▶

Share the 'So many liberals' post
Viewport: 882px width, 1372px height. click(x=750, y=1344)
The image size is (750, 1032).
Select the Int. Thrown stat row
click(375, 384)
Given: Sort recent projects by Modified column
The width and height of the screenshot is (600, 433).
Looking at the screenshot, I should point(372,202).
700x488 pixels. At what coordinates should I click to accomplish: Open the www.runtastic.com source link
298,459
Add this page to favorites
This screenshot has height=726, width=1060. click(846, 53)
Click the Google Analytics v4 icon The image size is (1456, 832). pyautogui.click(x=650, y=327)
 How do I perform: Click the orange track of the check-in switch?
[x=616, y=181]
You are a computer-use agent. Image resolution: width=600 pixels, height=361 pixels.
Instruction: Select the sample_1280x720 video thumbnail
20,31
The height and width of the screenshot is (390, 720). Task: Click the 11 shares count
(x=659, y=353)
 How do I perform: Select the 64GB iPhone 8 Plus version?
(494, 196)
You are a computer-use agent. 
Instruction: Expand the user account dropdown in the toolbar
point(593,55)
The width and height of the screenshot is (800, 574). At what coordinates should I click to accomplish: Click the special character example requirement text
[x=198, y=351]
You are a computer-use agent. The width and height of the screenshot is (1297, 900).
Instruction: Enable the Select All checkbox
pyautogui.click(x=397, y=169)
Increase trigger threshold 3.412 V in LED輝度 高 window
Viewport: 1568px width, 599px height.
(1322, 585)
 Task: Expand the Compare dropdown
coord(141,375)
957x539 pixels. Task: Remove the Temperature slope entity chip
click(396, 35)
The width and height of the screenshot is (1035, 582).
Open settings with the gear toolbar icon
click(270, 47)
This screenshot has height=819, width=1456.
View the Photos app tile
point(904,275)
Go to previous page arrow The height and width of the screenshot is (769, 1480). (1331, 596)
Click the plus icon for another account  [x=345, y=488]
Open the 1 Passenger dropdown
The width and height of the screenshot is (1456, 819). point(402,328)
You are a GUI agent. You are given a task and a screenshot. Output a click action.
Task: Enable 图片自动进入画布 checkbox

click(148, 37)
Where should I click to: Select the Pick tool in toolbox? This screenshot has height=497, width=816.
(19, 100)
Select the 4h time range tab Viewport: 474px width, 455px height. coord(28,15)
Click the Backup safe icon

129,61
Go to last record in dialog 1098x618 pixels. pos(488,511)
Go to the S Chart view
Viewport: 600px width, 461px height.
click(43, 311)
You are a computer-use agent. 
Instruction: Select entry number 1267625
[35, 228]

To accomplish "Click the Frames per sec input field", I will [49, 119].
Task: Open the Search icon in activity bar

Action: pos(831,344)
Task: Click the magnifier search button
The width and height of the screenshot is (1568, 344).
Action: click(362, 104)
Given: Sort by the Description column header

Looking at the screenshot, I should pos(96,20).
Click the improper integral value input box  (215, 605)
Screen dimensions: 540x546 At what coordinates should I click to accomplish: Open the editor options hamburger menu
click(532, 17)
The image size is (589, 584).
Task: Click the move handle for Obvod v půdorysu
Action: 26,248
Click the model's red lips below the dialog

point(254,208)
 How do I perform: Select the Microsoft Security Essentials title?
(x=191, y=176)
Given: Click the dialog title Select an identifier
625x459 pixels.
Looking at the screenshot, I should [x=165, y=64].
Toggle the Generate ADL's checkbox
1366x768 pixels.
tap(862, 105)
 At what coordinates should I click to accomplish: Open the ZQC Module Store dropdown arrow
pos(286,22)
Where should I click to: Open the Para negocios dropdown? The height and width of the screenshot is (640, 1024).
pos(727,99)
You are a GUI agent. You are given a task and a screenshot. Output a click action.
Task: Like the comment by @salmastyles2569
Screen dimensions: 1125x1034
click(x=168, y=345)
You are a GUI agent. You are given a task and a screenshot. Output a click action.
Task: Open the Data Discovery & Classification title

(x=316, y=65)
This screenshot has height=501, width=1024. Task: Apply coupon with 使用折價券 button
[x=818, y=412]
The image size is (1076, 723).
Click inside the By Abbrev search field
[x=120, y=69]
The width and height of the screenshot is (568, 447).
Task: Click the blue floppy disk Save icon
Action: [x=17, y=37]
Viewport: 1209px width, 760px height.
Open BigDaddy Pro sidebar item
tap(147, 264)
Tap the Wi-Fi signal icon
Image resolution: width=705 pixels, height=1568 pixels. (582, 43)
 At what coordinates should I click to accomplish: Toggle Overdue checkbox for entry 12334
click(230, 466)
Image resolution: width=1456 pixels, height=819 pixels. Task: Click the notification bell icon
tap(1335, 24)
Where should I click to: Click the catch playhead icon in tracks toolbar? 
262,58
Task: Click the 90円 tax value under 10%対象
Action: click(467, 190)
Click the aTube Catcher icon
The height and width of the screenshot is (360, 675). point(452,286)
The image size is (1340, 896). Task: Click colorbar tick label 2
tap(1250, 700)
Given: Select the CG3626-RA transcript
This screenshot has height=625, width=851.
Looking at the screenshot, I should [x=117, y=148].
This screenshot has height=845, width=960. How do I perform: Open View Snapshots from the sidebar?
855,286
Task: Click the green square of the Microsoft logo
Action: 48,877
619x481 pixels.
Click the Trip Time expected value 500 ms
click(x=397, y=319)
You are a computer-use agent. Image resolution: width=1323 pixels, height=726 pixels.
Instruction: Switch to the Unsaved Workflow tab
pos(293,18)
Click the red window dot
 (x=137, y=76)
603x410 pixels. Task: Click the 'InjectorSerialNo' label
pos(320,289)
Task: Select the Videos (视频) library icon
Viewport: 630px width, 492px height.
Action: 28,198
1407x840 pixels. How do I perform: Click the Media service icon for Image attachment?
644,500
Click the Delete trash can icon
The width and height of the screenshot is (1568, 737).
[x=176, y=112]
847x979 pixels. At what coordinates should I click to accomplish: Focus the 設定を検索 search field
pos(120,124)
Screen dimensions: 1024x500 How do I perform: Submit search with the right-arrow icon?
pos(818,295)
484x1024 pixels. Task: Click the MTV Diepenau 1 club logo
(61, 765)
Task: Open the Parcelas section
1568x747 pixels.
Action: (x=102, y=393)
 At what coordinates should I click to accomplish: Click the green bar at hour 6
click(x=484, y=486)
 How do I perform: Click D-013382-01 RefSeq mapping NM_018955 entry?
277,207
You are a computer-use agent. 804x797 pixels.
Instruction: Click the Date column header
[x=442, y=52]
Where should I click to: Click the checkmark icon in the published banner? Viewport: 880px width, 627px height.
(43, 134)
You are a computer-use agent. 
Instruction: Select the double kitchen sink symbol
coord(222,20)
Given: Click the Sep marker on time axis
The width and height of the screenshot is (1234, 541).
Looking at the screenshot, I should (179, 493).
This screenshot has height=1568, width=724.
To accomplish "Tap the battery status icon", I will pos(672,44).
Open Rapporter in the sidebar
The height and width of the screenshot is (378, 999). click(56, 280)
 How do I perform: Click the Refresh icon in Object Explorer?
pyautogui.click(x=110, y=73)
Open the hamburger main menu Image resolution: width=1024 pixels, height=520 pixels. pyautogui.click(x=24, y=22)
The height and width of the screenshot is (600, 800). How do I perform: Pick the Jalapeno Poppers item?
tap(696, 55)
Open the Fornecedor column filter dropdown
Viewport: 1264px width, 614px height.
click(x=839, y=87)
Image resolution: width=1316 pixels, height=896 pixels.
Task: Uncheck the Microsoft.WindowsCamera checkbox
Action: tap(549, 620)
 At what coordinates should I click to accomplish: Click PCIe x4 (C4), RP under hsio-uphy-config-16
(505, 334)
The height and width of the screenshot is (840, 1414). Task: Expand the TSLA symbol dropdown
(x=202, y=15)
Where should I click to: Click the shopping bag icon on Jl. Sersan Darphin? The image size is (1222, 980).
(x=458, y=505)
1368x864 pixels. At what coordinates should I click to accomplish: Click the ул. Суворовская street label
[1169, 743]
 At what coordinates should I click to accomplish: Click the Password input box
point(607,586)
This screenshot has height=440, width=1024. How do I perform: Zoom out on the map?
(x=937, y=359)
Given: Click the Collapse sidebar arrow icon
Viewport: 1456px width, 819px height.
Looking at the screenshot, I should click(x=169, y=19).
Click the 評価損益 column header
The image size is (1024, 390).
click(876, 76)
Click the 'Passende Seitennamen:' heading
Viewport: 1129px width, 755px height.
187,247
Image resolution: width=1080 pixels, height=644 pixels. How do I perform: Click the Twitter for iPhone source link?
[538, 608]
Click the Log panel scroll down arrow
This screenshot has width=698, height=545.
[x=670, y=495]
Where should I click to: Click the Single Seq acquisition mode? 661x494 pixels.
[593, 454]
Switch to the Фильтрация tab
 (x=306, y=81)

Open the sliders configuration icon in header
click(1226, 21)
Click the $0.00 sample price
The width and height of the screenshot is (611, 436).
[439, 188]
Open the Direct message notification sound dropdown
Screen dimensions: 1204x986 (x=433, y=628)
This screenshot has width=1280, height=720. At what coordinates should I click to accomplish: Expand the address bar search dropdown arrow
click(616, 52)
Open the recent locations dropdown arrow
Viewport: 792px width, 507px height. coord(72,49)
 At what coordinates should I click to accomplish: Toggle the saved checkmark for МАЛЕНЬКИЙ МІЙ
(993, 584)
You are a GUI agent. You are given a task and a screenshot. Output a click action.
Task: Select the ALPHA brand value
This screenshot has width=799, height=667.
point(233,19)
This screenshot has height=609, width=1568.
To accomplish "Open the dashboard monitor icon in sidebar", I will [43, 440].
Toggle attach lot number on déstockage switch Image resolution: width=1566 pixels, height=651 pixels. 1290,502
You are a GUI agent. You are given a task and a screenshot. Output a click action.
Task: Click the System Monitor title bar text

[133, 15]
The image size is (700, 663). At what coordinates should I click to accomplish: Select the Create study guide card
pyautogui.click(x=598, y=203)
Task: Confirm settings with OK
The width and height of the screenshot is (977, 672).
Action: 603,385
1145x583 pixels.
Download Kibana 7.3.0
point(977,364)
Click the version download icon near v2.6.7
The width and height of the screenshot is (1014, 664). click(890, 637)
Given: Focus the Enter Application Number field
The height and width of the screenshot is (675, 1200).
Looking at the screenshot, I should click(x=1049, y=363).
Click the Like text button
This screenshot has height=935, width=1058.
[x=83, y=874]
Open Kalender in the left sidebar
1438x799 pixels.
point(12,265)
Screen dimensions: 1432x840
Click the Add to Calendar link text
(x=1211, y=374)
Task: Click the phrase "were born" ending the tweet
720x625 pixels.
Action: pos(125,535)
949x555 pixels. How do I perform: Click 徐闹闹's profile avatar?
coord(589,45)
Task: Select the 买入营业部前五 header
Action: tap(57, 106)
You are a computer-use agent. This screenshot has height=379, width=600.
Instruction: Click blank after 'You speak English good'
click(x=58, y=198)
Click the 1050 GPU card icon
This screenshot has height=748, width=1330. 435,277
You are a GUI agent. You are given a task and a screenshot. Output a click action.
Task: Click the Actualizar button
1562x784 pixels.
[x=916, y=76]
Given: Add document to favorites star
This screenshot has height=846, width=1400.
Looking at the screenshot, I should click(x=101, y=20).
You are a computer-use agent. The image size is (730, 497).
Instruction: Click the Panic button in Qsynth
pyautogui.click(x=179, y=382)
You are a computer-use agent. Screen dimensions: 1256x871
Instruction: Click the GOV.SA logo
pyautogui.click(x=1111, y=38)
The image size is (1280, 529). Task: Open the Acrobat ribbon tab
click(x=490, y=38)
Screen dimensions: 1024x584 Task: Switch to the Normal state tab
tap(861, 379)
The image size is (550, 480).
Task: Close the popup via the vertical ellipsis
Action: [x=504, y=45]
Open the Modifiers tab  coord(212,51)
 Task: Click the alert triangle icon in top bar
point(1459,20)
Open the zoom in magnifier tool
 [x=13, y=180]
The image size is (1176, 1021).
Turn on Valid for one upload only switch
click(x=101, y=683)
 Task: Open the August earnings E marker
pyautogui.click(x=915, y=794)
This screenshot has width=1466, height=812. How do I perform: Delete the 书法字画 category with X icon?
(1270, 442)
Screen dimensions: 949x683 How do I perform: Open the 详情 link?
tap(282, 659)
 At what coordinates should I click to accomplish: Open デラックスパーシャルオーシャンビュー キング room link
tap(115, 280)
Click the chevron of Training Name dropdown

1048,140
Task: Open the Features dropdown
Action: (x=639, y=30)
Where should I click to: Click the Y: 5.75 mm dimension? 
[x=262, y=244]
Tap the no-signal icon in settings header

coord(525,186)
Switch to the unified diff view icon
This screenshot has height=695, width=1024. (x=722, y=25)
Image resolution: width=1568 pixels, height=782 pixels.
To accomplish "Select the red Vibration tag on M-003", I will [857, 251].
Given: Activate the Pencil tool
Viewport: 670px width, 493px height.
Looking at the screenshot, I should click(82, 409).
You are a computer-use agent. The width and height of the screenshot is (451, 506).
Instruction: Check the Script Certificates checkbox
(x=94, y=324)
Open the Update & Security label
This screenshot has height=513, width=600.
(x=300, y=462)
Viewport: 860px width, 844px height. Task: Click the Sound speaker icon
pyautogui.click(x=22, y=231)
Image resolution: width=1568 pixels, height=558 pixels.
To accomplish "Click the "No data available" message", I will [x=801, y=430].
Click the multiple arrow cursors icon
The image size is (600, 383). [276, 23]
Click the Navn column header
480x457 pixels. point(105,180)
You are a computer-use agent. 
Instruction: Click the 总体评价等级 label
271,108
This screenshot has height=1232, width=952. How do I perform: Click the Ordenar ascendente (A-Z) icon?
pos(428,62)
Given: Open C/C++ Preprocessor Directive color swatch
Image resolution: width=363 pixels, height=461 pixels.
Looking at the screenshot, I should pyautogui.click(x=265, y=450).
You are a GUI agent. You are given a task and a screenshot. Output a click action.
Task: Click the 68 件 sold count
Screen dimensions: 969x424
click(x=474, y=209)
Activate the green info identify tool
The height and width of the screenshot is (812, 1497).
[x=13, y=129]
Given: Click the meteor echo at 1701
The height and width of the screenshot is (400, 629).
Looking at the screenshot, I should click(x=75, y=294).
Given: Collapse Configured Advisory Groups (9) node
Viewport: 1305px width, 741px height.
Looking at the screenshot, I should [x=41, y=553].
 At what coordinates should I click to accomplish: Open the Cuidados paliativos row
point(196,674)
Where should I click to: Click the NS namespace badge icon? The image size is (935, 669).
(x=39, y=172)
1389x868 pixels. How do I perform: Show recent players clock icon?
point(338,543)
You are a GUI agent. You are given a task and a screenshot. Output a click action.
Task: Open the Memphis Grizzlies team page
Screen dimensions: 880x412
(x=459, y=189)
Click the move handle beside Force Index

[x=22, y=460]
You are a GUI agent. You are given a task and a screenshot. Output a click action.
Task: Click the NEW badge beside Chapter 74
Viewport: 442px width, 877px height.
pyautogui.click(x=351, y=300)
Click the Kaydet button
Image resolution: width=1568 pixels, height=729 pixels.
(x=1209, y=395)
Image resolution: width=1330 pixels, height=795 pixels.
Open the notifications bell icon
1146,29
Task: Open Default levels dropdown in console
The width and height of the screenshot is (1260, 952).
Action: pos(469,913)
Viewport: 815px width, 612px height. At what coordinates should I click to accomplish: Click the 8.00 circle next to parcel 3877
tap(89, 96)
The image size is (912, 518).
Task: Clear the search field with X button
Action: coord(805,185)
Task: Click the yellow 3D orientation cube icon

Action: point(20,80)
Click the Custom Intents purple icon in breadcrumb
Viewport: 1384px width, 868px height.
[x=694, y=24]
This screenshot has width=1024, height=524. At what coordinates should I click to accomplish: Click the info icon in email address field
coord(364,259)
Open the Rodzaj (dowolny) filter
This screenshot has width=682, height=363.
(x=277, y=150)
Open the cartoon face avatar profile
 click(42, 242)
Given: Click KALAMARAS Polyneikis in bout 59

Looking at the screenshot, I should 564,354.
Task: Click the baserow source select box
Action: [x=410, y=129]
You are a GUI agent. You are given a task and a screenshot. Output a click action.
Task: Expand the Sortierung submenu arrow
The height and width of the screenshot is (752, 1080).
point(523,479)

◀

With the line that has "This screenshot has height=1568, width=724." as the first and the line that has "Open the hamburger" as the last, repeat exactly that run of lines above and no more.

This screenshot has height=1568, width=724.
To accomplish "Tap the battery status icon", I will pos(672,44).
Open Rapporter in the sidebar
The height and width of the screenshot is (378, 999). click(56, 280)
 How do I perform: Click the Refresh icon in Object Explorer?
pyautogui.click(x=110, y=73)
Open the hamburger main menu Image resolution: width=1024 pixels, height=520 pixels. pyautogui.click(x=24, y=22)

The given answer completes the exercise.